School to Work

School to Work

by Meghan Brown
Jobs People Do | JobsPeopleDo.com

Whether you plan to go to college or university, or you want to get right into the workplace after high school, there is co-operative education, internship, and apprenticeship programs all designed to aid students in making the transition from school to the workforce.

Co-operative Education programs are available at the secondary and post-secondary levels. High school co-ops earn you credits toward your high school diploma, and provide you with first-hand experience in a potential career. Skills learned through a co-op also help to build up your resume, which will help you with future schooling or job applications. Check with your guidance counsellor to arrange a co-op program. Usually a teacher must monitor these programs, and provide a study curriculum related to your co-op work placement.

Post-secondary co-op programs exist through many of Canada’s universities and colleges. These offer an educational experience combining work placements and academic studies. These tend to be complete degree or diploma programs, requiring formal enrollment in the program the same as any other college or university degree. Co-op programs may take longer to complete than a standard degree, since the work placements are interspersed between your class semesters. These programs are a great way to get hands-on experience in your chosen field, which will give you a competitive edge when applying for jobs after graduation.

Internships operate a bit differently than a co-op. Many internships are posted, and applied for, in the same way regular jobs are: you need to apply with a resume and cover letter, perform an interview, and get hired for the position. Internships are great for students and recent graduates because you have a chance to work at a job to see if it is right for you, without committing to a permanent position, since most internships are only a few months or a year in length. Also, more awareness of un-paid internships is being recognized and in the future, laws may change to benefit the intern more than the corporation they are working at. When you become an intern, make sure you are getting what you deserve and want out of the internship; it needs to benefit the next step in your career path. There are too many grads walking around busting their backs for companies that do not pay them, or don’t pay them enough.

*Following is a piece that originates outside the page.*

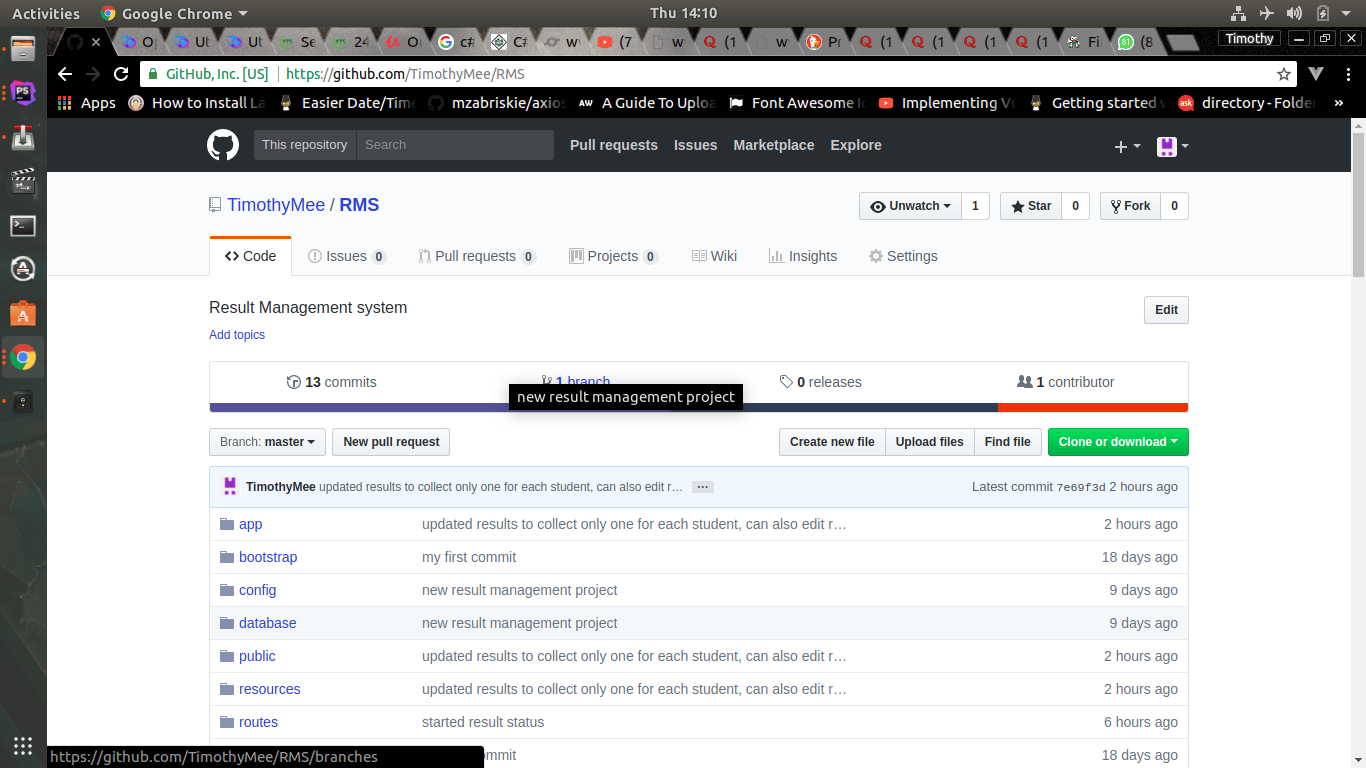Toggle the bookmark star in the address bar
Viewport: 1366px width, 768px height.
point(1283,73)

Lastly, if you plan to go into one of the skilled trades, an apprenticeship is the way to go. Apprenticeships differ from co-ops and internships in that most of your learning takes place as a paid working apprentice, where you learn on the job in order to develop and refine the technical skills specific to that particular trade. Only a small part of an apprenticeship is comprised of class time, usually taking place at a technical school, union training centre, or through online study. You do have to register with your local or provincial apprenticeship office, who will help you track your hours, inform you of grants to help pay for your apprenticeship, and assist you in obtaining your professional certifications.

While asking your school guidance department, and family or friends, are good places to start your search for a co-op, internship, or apprenticeship, there are also a number of online resources dedicated to helping Canadian students connect with these opportunities.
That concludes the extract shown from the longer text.